MyHealtheVet has offered patient access to their electronic health record through Blue Button since 2010. In January 2013, that access exploded to include clinical notes. All the notes. Primary care, specialty medicine, mental health. Patients could also see reports of tests – from Xrays to CT scans to lab results. These can be seen 3 days after completion (except Pathology has a 14 day hold).
How are patients using access to clinical notes? What do they find? Do they contact their doctor? This study presents findings from the first 9 months patients could access clinical notes. Users find reading doctors’ and nurses’ of benefit, help explain things and reinforce discussions from visits. Most use the information on their own, with few contacting their doctor.
3 out of 4 patients did not contact their provider after reading notes, because they had no reason to. Patients planning to contact their provider wanted to learn more about a health issue, medication, or test result, or get an explanation about something in the note.

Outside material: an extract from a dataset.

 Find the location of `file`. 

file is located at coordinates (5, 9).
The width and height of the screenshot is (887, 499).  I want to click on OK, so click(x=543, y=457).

Read the full paper, PDF here, for detailed results from more than 28,000 who responded to the survey on the MyHealtheVet website June – September 2013. Here’s a few of the most interesting findings:
Among 6,810 who said they accessed VA Notes, approximately:
– 72% are age 60 or older
– 73% read the notes, 26% downloaded a copy and 11% shared notes with others
– Just under 6% discussed the notes with a VA provider or care team member
– 75% had no plans to talk to the provider
– 82% who didn’t plan to talk to provider said they had no reason to do so
– Of those who planned or did talk to provider, 87% do so to learn more
The study results offer more glimpses into this new world of OpenNotes. While some patients clearly feel that talking to their doctor about the notes ‘bothers them’, a few feel that provider discussion is needed to ‘correct’ the notes. I believe full transparency is absoutely the right thing to do, yet does require new kinds of thinking and acting. Notes have to be written with the patient and family in mind. Yet we need to go beyond the idea of acceptance, toward fully embracing such a shared contribution. OpenNotes are a great Shared Health Data journey – one I’m sure we’ll look back on and chuckle, wondering what all the fuss was about. Let’s get there now.